Another of our patients was experiencing long-standing delusions of reference. She believed that when people spat on the ground they were actually spitting to communicate to her that she was not welcome there. After several sessions considering alternative explanations for this behavior, 2 hypotheses were entertained for testing: either people truly were spitting to communicate a message to her, or people sometimes spat, and this was not meant to communicate a specific message to her. Her experiment was to go to the busy downtown street where this happened often and to observe the frequency of this behavior, first while away from the sidewalk and then while walking on the sidewalk. The data generated by the behavioral experiment were reviewed (the frequency of the behavior was the same whether she was present or absent from the sidewalk), and the patient was able to accommodate this information and shift her interpretation.
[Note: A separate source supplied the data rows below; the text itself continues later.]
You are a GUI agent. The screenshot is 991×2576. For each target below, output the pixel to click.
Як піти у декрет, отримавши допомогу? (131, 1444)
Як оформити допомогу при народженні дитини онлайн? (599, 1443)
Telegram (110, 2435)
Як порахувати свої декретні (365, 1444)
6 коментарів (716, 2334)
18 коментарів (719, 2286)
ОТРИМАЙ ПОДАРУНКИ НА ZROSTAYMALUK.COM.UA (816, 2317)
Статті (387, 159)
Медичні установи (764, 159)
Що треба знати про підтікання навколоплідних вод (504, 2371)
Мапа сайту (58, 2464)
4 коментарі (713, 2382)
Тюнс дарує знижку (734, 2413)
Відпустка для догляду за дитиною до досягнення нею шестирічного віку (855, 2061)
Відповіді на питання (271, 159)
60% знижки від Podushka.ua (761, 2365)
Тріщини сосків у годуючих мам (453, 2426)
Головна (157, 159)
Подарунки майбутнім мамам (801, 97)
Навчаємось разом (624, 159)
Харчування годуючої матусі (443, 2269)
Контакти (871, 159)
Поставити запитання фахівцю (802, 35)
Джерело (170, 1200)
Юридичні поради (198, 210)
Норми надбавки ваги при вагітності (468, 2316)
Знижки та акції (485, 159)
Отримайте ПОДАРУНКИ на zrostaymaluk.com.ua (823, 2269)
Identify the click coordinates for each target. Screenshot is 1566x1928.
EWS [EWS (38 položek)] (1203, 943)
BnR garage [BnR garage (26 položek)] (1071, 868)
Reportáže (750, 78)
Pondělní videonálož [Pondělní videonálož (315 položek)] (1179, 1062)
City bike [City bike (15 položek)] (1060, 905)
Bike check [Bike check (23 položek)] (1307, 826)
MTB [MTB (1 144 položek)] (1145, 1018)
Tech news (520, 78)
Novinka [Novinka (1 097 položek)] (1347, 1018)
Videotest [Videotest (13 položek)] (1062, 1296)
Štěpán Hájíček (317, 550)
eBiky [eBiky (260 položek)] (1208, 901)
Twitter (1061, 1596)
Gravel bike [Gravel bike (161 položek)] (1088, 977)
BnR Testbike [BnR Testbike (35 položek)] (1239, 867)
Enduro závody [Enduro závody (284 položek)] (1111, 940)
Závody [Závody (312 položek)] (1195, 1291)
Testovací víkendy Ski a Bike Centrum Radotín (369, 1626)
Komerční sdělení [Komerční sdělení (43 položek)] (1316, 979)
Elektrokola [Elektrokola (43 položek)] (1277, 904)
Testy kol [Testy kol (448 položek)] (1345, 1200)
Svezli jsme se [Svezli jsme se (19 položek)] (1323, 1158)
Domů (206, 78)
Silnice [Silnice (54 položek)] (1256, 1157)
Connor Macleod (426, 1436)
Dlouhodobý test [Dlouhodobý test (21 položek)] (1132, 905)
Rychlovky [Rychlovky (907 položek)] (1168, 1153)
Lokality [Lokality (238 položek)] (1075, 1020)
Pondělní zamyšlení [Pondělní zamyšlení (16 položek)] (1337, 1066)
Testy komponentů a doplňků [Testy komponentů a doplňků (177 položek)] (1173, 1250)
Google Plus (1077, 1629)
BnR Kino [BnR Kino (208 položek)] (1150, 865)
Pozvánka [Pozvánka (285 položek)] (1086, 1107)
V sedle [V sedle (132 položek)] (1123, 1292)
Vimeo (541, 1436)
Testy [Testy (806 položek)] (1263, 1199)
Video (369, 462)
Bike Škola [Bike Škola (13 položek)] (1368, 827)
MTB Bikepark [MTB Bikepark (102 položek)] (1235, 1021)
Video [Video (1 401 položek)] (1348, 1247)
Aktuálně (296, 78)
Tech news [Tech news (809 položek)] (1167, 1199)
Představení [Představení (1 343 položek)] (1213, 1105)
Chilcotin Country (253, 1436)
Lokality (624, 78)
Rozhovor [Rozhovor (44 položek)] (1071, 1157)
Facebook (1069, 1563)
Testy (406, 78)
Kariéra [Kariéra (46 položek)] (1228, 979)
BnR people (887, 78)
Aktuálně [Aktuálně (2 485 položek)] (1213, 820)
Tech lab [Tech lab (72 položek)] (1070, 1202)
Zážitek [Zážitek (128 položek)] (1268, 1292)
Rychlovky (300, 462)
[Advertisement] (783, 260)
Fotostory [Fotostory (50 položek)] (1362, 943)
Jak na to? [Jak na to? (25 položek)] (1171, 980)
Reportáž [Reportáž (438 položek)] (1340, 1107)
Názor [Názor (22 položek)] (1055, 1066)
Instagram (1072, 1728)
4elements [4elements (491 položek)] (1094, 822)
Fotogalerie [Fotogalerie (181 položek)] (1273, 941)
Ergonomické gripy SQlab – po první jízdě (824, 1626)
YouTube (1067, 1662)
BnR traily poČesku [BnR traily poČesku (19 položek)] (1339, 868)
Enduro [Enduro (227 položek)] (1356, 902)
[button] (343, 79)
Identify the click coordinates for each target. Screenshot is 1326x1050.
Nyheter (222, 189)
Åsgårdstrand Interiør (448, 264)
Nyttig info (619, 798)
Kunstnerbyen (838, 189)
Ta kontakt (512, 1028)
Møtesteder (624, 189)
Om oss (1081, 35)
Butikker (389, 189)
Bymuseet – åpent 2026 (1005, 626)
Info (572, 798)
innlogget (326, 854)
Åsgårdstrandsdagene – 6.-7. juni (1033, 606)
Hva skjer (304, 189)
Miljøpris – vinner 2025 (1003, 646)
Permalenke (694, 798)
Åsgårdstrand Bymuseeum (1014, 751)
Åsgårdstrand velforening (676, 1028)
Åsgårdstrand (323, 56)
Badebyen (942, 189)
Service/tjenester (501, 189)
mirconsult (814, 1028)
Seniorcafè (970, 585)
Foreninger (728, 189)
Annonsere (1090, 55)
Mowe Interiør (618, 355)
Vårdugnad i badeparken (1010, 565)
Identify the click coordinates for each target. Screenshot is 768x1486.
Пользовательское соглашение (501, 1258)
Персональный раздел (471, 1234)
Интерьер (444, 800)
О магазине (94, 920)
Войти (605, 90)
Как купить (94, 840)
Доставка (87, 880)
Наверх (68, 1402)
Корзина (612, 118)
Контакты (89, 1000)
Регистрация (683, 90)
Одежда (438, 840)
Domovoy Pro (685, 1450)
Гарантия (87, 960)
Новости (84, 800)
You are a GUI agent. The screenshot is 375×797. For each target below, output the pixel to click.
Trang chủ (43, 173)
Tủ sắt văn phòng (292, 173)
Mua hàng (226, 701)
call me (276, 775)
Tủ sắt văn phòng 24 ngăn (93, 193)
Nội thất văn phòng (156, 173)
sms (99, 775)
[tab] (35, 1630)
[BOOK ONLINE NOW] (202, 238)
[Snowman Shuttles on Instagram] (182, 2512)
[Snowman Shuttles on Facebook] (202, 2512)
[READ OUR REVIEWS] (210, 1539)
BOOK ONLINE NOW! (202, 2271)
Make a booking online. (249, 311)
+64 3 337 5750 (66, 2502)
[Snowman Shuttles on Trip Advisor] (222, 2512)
While this experiment aimed to produce an alternative perspective on the evidence for her delusions of reference, later sessions focused on identifying the underlying beliefs of inadequacy and unloveability that gave rise to her misinterpretations of others' behavior. Behavioral experiments near the end of therapy focused on testing the evidence for her old self-beliefs that she was inadequate and unloveable against newly created self-beliefs that she was sometimes adequate and sometimes loveable.